WHAT THE EXERCISE ASKS: List all the lines in these records that hold "will".
○ ○ ○ ○ ○
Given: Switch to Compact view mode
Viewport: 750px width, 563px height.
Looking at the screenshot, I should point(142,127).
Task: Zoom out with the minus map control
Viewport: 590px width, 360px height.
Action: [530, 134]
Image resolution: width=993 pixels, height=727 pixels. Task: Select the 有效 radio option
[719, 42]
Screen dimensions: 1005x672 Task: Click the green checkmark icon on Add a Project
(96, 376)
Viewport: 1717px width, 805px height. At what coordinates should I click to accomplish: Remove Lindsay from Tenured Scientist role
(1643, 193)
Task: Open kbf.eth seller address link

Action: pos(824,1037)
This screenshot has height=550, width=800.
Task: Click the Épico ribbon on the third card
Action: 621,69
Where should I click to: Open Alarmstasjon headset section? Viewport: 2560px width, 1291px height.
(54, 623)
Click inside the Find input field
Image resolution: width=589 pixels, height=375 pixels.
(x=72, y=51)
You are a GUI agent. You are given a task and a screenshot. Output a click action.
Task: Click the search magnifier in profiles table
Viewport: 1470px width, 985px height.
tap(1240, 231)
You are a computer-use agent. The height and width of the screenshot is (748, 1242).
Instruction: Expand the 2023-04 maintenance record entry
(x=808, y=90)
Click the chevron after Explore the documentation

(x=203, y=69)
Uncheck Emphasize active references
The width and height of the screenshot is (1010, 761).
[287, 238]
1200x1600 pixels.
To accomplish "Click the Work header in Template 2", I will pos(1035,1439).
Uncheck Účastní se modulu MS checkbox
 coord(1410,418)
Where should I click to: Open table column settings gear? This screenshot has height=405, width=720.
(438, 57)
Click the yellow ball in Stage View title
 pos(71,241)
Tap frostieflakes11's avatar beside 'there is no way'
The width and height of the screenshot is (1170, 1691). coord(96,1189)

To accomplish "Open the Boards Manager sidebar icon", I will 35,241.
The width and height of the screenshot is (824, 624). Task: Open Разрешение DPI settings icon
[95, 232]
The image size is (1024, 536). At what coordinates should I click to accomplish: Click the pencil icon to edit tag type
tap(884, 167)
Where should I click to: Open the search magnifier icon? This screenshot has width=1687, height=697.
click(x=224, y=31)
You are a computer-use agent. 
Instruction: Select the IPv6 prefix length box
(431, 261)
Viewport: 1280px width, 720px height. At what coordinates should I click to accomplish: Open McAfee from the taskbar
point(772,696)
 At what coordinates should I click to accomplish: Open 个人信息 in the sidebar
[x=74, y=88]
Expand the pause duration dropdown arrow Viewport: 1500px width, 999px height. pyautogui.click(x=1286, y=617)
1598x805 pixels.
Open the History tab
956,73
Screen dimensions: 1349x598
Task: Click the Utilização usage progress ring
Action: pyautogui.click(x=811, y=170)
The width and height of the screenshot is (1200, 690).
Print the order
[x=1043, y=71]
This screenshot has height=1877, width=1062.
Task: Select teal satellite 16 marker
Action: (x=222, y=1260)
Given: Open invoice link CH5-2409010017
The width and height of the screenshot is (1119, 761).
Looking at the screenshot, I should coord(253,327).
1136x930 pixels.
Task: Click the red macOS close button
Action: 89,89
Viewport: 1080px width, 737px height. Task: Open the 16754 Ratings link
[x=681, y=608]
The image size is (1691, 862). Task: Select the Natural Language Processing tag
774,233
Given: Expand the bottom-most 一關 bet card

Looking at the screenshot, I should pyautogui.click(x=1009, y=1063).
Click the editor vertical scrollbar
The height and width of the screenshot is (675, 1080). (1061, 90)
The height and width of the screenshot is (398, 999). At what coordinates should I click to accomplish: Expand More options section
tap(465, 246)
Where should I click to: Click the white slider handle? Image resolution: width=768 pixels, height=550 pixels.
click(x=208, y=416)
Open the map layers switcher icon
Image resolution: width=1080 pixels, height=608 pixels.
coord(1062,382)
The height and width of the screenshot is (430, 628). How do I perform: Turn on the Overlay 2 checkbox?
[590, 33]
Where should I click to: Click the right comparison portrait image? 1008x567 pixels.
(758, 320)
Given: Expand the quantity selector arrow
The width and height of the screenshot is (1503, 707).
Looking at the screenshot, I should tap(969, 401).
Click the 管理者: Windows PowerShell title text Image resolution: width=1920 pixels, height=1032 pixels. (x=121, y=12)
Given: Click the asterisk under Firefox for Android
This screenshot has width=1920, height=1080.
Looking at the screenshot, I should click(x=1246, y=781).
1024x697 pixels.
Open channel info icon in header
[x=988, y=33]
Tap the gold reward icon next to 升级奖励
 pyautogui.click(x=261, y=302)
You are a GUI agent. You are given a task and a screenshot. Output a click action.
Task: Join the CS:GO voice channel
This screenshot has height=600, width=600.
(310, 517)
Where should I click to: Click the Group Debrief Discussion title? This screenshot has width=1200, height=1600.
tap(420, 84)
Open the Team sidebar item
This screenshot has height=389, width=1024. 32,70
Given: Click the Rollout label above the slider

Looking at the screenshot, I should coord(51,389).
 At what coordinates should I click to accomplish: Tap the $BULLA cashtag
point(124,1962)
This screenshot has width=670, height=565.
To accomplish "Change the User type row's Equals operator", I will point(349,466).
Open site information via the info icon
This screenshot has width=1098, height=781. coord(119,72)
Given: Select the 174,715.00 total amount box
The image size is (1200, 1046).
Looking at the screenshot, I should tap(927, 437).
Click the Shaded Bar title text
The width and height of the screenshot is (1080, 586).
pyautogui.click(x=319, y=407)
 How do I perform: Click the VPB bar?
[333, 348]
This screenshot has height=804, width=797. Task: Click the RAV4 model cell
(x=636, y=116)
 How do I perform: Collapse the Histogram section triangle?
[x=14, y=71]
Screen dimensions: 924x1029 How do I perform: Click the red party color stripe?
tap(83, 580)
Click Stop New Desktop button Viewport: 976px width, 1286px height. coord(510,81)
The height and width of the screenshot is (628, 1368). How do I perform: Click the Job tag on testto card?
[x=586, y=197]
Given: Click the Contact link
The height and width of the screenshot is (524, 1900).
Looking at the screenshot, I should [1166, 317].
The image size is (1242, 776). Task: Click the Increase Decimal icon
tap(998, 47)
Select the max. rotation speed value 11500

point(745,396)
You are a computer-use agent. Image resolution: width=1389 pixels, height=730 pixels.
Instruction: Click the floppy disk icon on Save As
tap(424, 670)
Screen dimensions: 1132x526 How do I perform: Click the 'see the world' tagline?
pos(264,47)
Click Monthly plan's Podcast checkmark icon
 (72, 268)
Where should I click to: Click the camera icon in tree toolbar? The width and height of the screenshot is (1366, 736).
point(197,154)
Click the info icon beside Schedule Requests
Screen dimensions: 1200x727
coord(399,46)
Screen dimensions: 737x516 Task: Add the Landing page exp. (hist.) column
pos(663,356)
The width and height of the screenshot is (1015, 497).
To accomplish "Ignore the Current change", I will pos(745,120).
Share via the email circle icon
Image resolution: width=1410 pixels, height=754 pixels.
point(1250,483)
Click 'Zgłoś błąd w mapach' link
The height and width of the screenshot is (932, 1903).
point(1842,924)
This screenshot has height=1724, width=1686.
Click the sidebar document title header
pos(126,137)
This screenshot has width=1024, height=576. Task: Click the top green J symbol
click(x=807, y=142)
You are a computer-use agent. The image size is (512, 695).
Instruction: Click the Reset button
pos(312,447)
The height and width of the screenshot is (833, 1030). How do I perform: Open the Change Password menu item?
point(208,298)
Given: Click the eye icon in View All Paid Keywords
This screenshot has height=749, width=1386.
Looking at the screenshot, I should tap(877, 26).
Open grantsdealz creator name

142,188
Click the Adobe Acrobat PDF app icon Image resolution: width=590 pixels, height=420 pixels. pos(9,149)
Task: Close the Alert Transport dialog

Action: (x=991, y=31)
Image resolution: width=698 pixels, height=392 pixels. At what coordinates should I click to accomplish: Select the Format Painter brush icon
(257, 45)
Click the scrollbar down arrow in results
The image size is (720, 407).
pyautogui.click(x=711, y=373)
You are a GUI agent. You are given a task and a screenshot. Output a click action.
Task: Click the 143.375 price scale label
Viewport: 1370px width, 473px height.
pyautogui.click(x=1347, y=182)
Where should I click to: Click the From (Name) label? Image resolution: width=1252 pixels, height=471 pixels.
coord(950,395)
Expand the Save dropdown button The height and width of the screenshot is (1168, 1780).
○ ○ ○ ○ ○
SOLUTION:
To accomplish "Click the Work header in Template 2", I will pos(1035,1439).
To accomplish "Open the Boards Manager sidebar icon", I will 35,241.
To accomplish "Change the User type row's Equals operator", I will point(349,466).
To accomplish "Ignore the Current change", I will pos(745,120).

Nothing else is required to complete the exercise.